A few features highlighted from the WriteRoom website:
- Full-screen editing Get free from your computer and its distractions. WriteRoom’s full-screen mode hides it all away leaving just you and your text behind.
- Document based auto-save Your documents are stored in standard text file formats and autosaved in the background to help protect your work in case the power goes out.
- Distraction free features The menu bar, scroll bar, and word count appear when you move your mouse to the edge of the screen.
- ‘Retro’-fit your cursor Prefer block cursors to bars? Hate blinking cursors? WriteRoom has every combination you’d want.
- Standalone or Edit-In Use WriteRoom on its own for all your text editing needs, or let WriteRoom be your ticket to full-screen editing for text in any compatible program.
WriteRoom is not without a price—$25 might be out of bounds for some, but I would urge everyone with a recent Mac based computer to at least give WriteRoom a try.
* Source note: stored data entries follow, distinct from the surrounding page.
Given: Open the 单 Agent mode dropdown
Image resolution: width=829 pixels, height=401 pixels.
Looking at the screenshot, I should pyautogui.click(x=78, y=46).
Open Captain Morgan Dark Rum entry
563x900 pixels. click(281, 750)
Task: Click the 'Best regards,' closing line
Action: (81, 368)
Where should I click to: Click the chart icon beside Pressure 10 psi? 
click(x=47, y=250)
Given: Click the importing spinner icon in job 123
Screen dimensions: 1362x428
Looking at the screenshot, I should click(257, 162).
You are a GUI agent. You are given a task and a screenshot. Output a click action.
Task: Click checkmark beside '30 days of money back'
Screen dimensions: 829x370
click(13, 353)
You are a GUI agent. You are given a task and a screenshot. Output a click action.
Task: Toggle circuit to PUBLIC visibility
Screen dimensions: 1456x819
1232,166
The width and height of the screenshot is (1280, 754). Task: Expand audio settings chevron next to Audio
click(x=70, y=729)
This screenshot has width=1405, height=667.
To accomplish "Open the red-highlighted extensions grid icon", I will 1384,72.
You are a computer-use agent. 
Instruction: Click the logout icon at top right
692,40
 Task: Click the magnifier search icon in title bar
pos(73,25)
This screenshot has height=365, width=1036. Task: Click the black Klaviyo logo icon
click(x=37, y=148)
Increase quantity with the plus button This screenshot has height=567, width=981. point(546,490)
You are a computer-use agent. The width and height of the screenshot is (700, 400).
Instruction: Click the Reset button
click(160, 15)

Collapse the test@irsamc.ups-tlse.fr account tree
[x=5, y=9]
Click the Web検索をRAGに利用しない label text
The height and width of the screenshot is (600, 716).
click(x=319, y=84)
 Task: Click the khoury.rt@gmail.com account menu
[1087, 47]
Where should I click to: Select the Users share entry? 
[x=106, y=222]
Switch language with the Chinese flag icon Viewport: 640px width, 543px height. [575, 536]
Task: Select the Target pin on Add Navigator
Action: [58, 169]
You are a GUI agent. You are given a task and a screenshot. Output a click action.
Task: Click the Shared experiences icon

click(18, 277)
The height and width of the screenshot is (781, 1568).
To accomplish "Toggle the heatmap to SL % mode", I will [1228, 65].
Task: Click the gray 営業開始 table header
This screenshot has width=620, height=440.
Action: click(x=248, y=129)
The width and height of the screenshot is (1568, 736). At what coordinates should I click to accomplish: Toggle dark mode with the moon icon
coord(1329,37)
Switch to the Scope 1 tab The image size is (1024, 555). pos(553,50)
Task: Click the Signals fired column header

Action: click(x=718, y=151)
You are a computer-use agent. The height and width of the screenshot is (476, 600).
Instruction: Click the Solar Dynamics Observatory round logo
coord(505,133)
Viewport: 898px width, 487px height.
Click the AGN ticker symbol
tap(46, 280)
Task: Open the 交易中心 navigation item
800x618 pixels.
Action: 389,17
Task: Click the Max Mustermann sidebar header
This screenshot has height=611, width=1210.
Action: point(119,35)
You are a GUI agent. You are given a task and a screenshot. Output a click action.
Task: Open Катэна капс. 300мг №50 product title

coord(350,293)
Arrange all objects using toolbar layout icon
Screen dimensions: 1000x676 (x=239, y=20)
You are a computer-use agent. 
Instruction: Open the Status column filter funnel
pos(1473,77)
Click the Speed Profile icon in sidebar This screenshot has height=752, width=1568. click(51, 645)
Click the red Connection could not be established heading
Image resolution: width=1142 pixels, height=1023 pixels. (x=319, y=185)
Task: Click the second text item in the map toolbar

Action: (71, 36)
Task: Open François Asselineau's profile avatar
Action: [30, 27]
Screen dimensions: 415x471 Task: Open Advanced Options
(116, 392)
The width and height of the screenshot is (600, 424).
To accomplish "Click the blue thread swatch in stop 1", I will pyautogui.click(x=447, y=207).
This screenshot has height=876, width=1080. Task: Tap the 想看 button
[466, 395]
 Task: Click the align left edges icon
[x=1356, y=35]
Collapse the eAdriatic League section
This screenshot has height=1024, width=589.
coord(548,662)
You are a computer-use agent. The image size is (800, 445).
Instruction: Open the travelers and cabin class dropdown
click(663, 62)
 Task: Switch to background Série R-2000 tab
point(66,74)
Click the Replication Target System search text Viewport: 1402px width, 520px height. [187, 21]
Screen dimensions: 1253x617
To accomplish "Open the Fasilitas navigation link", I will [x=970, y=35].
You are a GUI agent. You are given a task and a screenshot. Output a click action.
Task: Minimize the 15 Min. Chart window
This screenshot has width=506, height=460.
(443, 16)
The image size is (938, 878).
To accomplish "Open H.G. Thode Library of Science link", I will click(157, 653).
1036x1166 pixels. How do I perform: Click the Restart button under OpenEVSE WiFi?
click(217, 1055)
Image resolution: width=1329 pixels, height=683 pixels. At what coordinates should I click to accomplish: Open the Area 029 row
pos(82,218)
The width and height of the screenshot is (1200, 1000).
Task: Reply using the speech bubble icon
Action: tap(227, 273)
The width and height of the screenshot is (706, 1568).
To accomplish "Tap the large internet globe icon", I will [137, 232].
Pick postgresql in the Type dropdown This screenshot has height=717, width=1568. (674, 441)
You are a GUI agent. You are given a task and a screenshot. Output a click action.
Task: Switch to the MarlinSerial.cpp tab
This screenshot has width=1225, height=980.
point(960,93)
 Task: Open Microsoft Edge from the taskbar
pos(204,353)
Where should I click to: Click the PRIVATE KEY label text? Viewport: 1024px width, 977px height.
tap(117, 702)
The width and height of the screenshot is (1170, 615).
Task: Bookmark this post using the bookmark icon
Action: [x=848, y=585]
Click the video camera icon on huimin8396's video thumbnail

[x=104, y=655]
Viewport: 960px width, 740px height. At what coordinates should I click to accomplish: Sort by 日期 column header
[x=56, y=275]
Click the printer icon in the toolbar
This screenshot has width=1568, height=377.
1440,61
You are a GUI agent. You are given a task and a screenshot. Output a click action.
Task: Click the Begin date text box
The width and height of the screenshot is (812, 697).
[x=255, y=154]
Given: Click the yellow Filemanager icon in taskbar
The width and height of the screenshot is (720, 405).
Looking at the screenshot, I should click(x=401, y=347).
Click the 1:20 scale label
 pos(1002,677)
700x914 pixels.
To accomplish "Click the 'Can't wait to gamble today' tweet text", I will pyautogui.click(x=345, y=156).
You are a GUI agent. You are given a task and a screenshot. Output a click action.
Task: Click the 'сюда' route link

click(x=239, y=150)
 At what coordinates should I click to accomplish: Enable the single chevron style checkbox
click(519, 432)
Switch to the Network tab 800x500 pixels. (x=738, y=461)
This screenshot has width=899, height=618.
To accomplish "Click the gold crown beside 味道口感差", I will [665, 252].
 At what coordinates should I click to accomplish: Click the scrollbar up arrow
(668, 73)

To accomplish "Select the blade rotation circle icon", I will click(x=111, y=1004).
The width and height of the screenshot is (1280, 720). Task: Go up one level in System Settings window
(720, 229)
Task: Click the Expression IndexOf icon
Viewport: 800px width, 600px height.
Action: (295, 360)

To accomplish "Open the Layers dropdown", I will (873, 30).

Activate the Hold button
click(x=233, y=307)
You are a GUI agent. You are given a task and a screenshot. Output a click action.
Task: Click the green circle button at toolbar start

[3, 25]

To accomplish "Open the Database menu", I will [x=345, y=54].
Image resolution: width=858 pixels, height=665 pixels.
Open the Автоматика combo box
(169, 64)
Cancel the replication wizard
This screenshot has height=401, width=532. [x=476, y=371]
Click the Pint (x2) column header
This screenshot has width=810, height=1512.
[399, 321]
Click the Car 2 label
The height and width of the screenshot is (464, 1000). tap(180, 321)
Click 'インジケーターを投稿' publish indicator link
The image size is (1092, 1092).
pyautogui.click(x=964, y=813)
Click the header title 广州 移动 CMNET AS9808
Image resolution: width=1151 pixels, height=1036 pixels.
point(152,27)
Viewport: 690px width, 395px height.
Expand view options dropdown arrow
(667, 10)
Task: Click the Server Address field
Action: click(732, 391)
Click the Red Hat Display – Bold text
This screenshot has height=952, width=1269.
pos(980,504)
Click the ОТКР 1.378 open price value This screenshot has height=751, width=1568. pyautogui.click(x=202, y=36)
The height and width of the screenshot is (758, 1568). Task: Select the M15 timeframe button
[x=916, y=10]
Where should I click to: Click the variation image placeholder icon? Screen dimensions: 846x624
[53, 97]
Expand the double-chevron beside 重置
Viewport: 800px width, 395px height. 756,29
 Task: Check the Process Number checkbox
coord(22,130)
There is a free 30 day trial, and that should be plenty of time to try the application out. However, the price is warranted because WriteRoom is continually upgraded—unfortunately, its Windows counterpart, Dark Room, does not receive the same benefit.
Dark Room
Dark Room, as mentioned before, is simply a clone of WriteRoom for the Windows platform. It is very similar in functionality, and it delivers as promised. As a matter of fact, there is almost little point in having a section for Dark Room, but there are some critical differences outside of the application itself that I must point out.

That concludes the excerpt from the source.